However, a number of serious issues remain concerning the process by which these planetesimals—which might be called the seeds of planets—are formed. The biggest difficulty is that objects smaller than a kilometer in size have extremely weak gravity, and it is difficult to make them coalesce. Accretion to a planetesimal due to this weak gravity is impeded even by the slight winds present in a gaseous nebula. In addition, the problem of gas drag has also been raised, i.e., when dust accumulations have grown to meter-size, they experience strong gas drag due to the nebular gas, and fall into the star.
In our group, we have tried to elucidate the riddle of planetesimal formation by carrying out computer simulations of the process whereby cosmic dust particles collide and coalesce. We are studying how easily dust particles stick together, and what sort of internal structure they have. When we start from micron size particles, and they grow through repeated coalescence, an aggregate of particles is formed (Fig. 1). This results in the appearance of the cosmic dust present at the initial stage of planet formation. The reason why this sort of dust sticks together is not gravity, but rather the chemical bonding force which acts between the molecules making up the particle.
The computer simulations of dust coalescence and growth we have carried out have shown that dust evolves into a structure with an extremely large amount of empty space. Previously, it was thought that empty spaces would be easily compressed due to the force of collision, but we have found that compression does not progress very far.

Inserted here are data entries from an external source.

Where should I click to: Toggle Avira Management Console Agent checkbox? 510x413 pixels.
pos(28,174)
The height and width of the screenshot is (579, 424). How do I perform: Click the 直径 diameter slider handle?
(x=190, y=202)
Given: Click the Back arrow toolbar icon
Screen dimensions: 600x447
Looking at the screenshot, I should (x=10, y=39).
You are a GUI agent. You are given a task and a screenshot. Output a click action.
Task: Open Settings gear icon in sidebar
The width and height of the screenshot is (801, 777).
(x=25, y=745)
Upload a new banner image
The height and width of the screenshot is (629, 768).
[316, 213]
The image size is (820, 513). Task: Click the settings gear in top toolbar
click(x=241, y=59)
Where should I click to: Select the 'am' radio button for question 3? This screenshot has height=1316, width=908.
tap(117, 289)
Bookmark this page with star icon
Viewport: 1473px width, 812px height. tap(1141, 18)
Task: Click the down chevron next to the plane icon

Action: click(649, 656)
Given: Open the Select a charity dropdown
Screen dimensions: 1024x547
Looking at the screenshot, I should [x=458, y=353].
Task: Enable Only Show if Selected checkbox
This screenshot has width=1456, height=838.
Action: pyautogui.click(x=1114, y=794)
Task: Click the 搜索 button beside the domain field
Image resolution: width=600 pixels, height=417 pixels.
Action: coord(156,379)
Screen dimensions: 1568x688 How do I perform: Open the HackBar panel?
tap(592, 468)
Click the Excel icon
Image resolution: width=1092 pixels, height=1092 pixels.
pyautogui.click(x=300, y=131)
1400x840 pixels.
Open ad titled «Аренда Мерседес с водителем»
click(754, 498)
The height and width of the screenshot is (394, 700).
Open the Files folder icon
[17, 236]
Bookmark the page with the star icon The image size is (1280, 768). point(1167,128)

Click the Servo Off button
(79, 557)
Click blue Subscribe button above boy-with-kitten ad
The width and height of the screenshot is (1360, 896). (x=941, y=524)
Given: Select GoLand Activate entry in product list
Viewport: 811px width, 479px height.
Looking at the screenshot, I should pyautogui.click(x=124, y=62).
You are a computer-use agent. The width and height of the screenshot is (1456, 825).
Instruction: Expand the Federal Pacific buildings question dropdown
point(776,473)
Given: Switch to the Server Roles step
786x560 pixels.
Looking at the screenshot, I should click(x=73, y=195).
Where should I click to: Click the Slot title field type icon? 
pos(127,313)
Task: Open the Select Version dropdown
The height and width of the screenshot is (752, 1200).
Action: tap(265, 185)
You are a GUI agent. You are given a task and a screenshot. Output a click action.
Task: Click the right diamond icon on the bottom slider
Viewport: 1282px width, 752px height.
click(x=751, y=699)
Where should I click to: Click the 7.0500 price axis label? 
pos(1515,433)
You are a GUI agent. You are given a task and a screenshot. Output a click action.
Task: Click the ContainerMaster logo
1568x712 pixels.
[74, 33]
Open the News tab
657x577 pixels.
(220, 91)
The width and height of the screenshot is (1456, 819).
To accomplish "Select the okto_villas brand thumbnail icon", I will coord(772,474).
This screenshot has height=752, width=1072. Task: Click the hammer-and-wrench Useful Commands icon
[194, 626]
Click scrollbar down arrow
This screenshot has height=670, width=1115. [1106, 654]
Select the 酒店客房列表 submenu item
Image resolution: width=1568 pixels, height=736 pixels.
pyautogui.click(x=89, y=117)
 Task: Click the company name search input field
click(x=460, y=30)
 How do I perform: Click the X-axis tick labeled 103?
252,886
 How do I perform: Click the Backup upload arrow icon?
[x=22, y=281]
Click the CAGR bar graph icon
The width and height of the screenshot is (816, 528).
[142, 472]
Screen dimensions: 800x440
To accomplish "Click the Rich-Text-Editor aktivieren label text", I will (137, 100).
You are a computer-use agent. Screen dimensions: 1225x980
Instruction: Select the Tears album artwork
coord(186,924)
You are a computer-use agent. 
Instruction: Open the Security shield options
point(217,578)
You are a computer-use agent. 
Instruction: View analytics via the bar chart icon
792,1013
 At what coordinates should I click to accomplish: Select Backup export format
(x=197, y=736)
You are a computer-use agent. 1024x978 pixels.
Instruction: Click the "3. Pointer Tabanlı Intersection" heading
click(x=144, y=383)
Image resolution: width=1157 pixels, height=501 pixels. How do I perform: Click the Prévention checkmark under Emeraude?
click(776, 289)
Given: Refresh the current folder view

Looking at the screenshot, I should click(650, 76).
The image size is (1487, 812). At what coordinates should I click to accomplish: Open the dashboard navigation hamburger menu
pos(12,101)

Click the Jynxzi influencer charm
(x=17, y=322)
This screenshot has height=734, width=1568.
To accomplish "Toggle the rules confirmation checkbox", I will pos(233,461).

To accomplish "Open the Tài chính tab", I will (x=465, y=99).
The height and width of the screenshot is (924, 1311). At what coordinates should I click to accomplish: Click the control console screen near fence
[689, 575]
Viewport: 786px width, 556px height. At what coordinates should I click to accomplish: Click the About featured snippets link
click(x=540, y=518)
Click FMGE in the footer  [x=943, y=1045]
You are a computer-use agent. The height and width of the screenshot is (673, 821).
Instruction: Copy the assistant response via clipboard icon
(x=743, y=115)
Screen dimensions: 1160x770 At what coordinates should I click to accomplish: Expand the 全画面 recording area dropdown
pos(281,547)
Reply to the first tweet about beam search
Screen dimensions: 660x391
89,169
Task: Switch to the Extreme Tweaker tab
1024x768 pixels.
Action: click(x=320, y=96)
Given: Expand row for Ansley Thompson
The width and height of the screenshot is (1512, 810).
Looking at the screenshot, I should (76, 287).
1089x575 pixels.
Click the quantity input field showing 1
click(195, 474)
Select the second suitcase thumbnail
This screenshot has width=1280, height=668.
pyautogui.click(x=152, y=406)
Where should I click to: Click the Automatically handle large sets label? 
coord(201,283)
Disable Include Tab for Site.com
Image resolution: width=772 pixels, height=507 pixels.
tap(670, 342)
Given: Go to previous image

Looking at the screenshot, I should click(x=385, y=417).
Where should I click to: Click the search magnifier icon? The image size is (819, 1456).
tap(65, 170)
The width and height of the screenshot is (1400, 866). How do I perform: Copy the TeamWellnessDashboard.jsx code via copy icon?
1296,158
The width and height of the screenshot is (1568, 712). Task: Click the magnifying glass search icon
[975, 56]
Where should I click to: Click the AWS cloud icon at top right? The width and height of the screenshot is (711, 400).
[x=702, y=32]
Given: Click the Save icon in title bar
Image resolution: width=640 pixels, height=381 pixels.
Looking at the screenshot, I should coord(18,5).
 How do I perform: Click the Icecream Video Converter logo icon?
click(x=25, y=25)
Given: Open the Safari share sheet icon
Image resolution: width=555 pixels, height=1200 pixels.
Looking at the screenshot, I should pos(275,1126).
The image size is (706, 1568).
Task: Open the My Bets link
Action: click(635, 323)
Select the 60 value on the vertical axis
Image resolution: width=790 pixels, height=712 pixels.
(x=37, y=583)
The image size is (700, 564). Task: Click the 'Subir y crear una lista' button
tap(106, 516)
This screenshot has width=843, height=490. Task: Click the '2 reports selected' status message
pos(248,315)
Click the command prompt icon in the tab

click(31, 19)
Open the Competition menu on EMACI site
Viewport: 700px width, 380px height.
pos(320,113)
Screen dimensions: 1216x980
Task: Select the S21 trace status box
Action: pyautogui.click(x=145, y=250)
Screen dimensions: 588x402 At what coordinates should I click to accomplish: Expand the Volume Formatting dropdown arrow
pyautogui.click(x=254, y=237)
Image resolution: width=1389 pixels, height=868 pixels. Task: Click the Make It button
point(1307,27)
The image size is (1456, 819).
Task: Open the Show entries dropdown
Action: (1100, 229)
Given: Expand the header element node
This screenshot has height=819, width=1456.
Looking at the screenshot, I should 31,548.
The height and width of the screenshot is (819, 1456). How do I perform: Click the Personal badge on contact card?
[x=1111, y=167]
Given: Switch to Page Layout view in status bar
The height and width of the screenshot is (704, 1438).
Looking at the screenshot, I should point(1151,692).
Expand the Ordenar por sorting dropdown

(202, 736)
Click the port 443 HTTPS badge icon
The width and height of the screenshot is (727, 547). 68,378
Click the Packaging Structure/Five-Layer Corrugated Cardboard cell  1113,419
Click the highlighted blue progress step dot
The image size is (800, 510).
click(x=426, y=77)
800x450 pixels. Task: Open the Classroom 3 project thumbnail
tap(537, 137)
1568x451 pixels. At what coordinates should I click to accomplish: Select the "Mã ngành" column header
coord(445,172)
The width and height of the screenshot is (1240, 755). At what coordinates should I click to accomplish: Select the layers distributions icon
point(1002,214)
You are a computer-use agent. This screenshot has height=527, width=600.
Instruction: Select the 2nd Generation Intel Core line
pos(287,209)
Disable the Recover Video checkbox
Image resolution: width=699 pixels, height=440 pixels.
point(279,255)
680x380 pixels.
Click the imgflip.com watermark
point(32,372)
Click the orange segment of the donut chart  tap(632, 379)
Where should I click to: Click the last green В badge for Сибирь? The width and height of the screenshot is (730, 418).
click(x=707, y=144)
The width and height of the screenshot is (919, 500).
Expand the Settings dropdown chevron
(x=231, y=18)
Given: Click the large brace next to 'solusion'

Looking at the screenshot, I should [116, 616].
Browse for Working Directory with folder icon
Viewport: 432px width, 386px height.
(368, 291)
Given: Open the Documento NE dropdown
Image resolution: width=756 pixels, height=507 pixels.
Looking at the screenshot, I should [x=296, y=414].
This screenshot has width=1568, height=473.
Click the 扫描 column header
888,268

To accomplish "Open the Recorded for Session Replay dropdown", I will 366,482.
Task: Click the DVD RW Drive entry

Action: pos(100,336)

Based on our computer simulation, it was shown that dust with a large amount of empty space sticks together extremely easily. If the collision speed between dust particles is sufficiently high, the particles do not coalesce and instead are broken into small pieces. The maximum collision speed where dust can coalesce was investigated through computer simulation, and the results were surprising. Dust particles comprised of ice could coalesce without breaking provide the collision speed was at or below 200 km/hour. Even in the case of dust comprised mainly of rock, the same results are obtained when the outsides of the particles are covered with ice. One reason for this result—i.e., that sticking can occur even with high-speed collisions—is the dust's structure with a large amount of empty space. Due to this structure, it is possible to smoothly absorb the shock when a collision occurs. Another important factor is the fact that dust is comprised of extremely small micron-size particles. If dust is made of small particles, the total area of contact between individual particles increases. This results in higher bond energy of all particles, and makes the structure difficult to break.
Because dust can easily stick together in this way, we are advocating the theory that planetesimals are formed only though growth via sticking, and the process is not aided by gravity. Since growth proceeds by sticking, the weakness of gravity presents no problem. In addition, adhesion growth of dust occurs quickly when the dust is enlarged due to the large amount of empty space, and thus the effect whereby dust falls into the star is not a problem. In this way, the adhesion growth theory allows us to smoothly resolve a point previously regarded as an issue.
Our next topic will be to use astronomical observations to verify the adhesion growth theory of planetesimal formation which we have proposed. Therefore, we are currently moving forward with a plan of directly confirming dust structured with a large amount of empty space during the growth process. This will be done by using infrared and radio telescopes to observe the gaseous nebulae around the young stars which are the site of planet formation. How can dust enlarged due to a large amount of empty space be seen with a telescope? To confirm such dust, what telescope should be used for observation, and how should it be used? While resolving these each of these issues in turn, we are moving toward elucidation of whether dust containing large amounts of empty space is actually present at the sites of planet formation.